Помню, однажды разыгралась такая сцена. Лида и Юра не поделили куклу. Они рвали её из рук друг у друга. Я приказала Лиде, как старшей, уступить, но она и не подумала это сделать. Я повысила тон:
– Отдай сейчас же!
Лида рванула куклу из рук Юры и со злобой крикнула:
– Не отдам! Что он девчонка, чтобы играть в куклы?! Я протянула руку, чтобы взять эту злополучную куклу, у которой голова уже болталась на ниточке, но Лида крепко держала её и не думала с нею расставаться.
Что было делать? Не отнимать же силой? И так я уже чувствовала, что становлюсь смешна в этой сцене. Как можно спокойнее я сказала:
– Можешь оставить эту куклу себе. Юре купим новую. И вышла из комнаты.

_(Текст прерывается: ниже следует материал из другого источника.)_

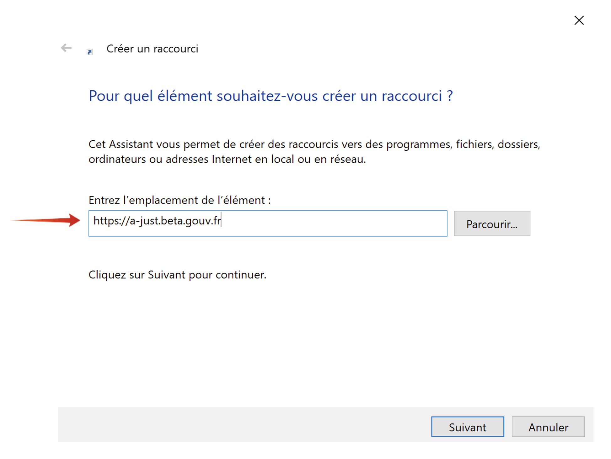
Task: Close the Créer un raccourci dialog
Action: click(x=579, y=20)
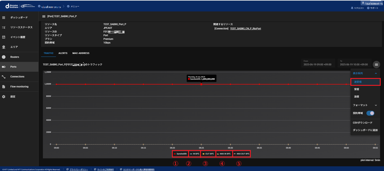This screenshot has width=384, height=171.
Task: Switch to the ALERTS tab
Action: click(63, 53)
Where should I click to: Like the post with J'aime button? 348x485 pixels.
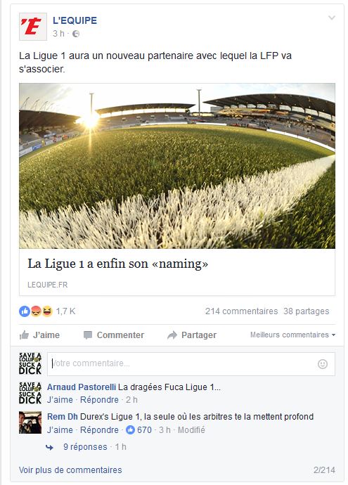39,335
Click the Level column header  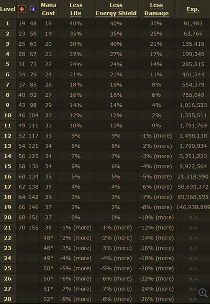(x=8, y=9)
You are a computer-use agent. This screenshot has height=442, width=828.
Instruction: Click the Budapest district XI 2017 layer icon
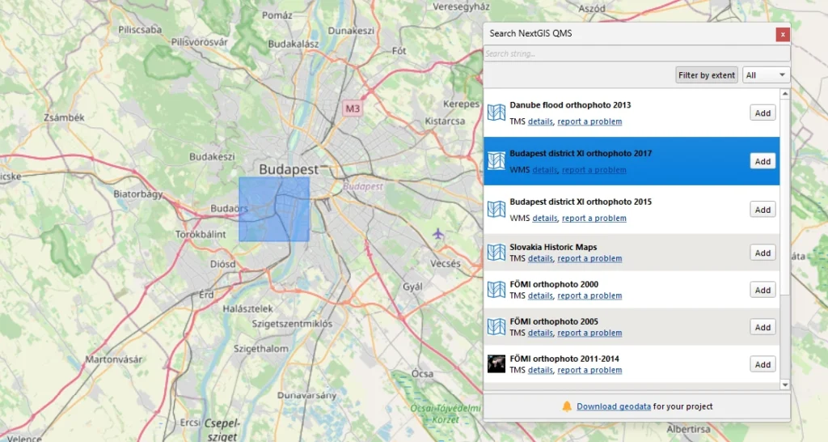click(x=496, y=161)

Не дёшево досталось мне это спокойствие. Поведение Лиды меня глубоко задело. Я стояла у окна, вглядываясь в тёмную непогодь за стеклом, где в свете качающихся фонарей гнулись деревья, прислушивалась к визгливому царапанью ветки по стеклу и думала: «И это тот ребёнок, которого я ждала с таким благоговением, с таким трепетом, как всякая мать ждёт своего первого ребёнка. Это та Лида, дав жизнь которой, я, двадцатидвухлетняя мать, умирала от родильной горячки, когда так хотелось жить! Это та самая Лида, за которую я шесть долгих недель боролась день и ночь, когда она болела скарлатиной и была признана врачами безнадёжной». Да, это та самая Лида… Горько было мне…
Пока я стояла у окна, предаваясь горестным размышлениям, Лида и думать забыла о ссоре. Она вошла в комнату и, точно ничего не произошло, стала рассказывать о том, как у них в классе на уроке истории одна девочка сказала вместо «князья-бароны» «князьябараны».
– Правда, смешно, мама?
Я промолчала, а Лида, не замечая моего нежелания говорить с нею, продолжала болтать.

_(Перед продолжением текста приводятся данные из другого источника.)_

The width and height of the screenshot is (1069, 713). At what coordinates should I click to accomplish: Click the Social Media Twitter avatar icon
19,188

– Лида! Мне неприятно говорить с тобой. Уйди!
– Ну и не надо! – осевшим вдруг голосом ответила Лида и тихонько вышла.
Но не в её характере было молчать долго. Не прошло и получаса, как она снова явилась ко мне и принялась на сей раз с увлечением рассказывать содержание прочитанной на днях книги.
– Нет, мама, ты себе представить не можешь, какая это интересная книга. Обязательно прочти её! Прочтёшь? Да?
– Хорошо, – сдержанно ответила я.
А она, приняв это «хорошо» как прощение, вихрем вылетела из комнаты и такую возню затеяла с ребятами, что хоть из дому беги. Много огорчений доставляла мне Лида и своей небрежостью. Вечно у неё чулок был спущен, волосы взлохмачены, пальцы в чернилах. Ей ничего не стоило вырвать из тетради лист, завернуть в него жирные оладьи и сунуть свёрток в портфель, нимало не заботясь о том, что будет с книгами. И мне, обременённой малышами, больших трудов стоило следить ещё и за Лидой.
Зато сейчас, когда я гляжу на неё, просто диву даюсь: куда девалась та маленькая растрёпа? Как бы ни спешила Лида, она ни за что не выйдет из дома со спущенной петлёй на чулке или в измятом платье.
Верно говорит пословица: «Капля и камень точит!» Видно, не все мои замечания в одно ухо входили, а в другое выходили.
Сыграл свою роль и возраст. Лиде восемнадцать лет. Ей хочется уже нравиться. А что может быть краше девушки в восемнадцать лет?!